** Work task **
Pull every line with "each" from the data below and copy it.

Top of Dataset extract

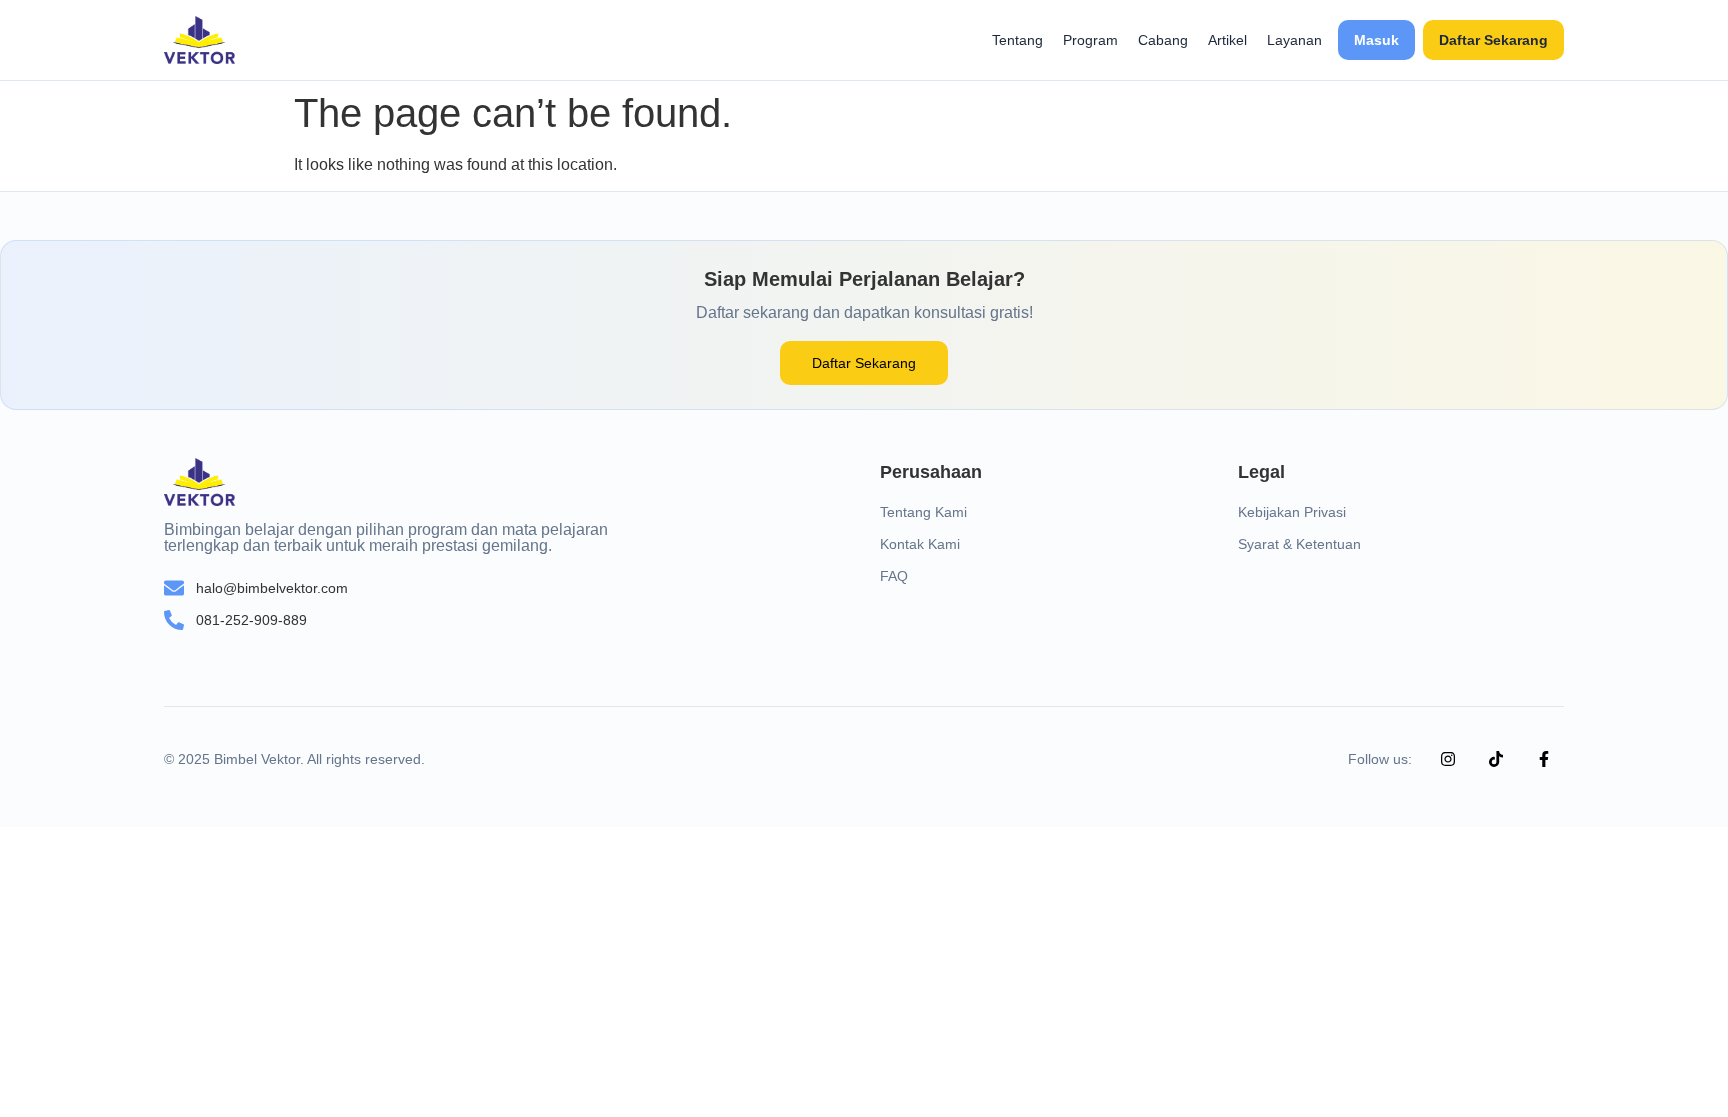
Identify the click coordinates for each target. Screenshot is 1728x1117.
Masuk (1376, 40)
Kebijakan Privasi (1292, 512)
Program (1090, 40)
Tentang (1017, 40)
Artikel (1227, 40)
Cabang (1163, 40)
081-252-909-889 (251, 620)
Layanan (1294, 40)
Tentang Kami (923, 512)
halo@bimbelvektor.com (272, 588)
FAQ (894, 576)
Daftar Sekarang (1493, 40)
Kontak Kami (920, 544)
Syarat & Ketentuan (1299, 544)
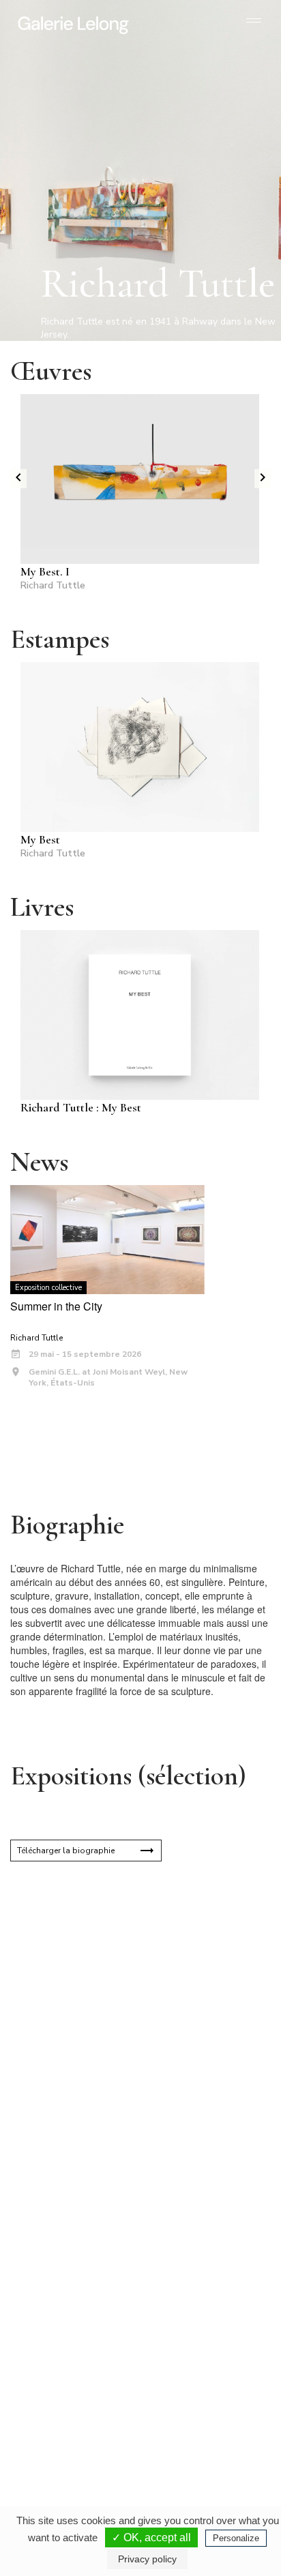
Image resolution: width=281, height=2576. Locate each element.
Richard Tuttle (52, 585)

Bottom of Dataset extract

** Solved exercise **
Identify the click coordinates for each target. Screenshot is 1728x1117.
Image resolution: width=281, height=2576. Locate each element.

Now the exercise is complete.